A expressão gênica compreende o conjunto de processos pelos quais a informação contida no DNA é convertida em produto funcional, RNA ou proteína. No núcleo, ocorre a transcrição: a RNA polimerase sintetiza uma fita de RNA pré-mensageiro (pré-mRNA) a partir da fita molde do DNA. Esse pré-mRNA sofre processamento pós-transcricional, incluindo adição do cap 5', poliadenilação na extremidade 3' e splicing, remoção dos íntrons e junção dos éxons. O mRNA maduro é então exportado para o citoplasma, onde ocorre a tradução pelos ribossomos. A regulação da expressão gênica opera em múltiplos níveis, epigenético, transcricional, pós-transcricional e traducional, e sua desregulação está na origem de doenças como o câncer, doenças autoimunes e diversas condições hereditárias. Técnicas como a RT-PCR quantitativa em tempo real (RT-qPCR) exploram diretamente o nível de expressão gênica, convertendo o mRNA em cDNA por ação da transcriptase reversa e amplificando-o para fins diagnósticos ou de pesquisa.

Mutações são alterações na sequência do DNA que podem surgir espontaneamente durante a replicação ou ser induzidas por agentes externos (radiação UV, mutagênicos químicos, vírus). Classificam-se quanto ao tipo, substituição de base (missense, nonsense, sinônima), inserção, deleção, duplicação ou inversão, e quanto ao impacto funcional. Polimorfismos de nucleotídeo único (SNPs Single Nucleotide Polymorphisms) são a forma mais frequente de variação genética na população humana, ocorrendo a cada 300–1000 pares de bases ao longo do genoma. A maioria dos SNPs é funcionalmente silenciosa, mas um subconjunto relevante influencia a susceptibilidade a doenças, a resposta a medicamentos (farmacogenética) e a eficácia de vacinas. Variantes de número de cópias (CNVs) e repetições de microssatélites ampliam o espectro da variabilidade genética. Para o laboratório clínico, a distinção entre mutação patogênica, variante de significado incerto (VUS) e polimorfismo benigno é um dos desafios interpretativos centrais no contexto do diagnóstico molecular moderno.

A incorporação da biologia molecular ao laboratório clínico representou uma revolução diagnóstica sem precedentes. A detecção direta de sequências genéticas de patógenos permite diagnósticos precoces, específicos e sensíveis, antes mesmo do aparecimento de anticorpos detectáveis, como ocorre na janela imunológica das infecções virais.
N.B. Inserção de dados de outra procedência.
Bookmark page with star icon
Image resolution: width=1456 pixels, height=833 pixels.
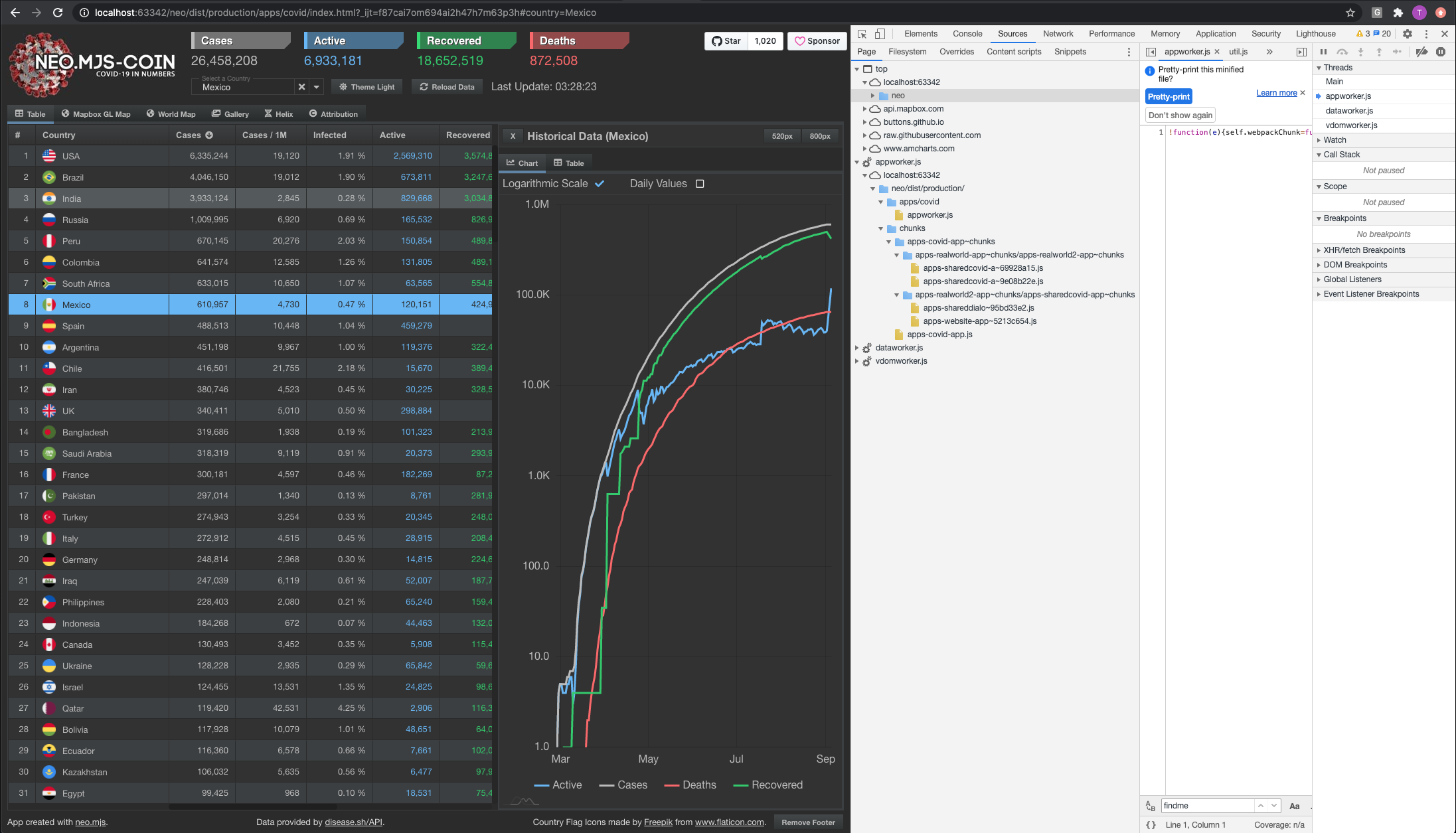click(x=1350, y=13)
A quantificação da carga viral do HIV, HCV ou HBV por PCR em tempo real tornou-se padrão ouro para o monitoramento da resposta terapêutica. A identificação de mutações de resistência antimicrobiana orienta a antibioticoterapia direcionada, reduzindo o tempo de internação e os custos do tratamento. Na oncologia, a análise de mutações somáticas em genes como BRCA1/2, KRAS, EGFR e TP53 fundamenta decisões terapêuticas na era da medicina de precisão. Para o técnico em análises clínicas e o farmacêutico, dominar os fundamentos aqui apresentados é o pré-requisito essencial para a execução competente, segura e interpretativa das técnicas moleculares descritas nos capítulos subsequentes.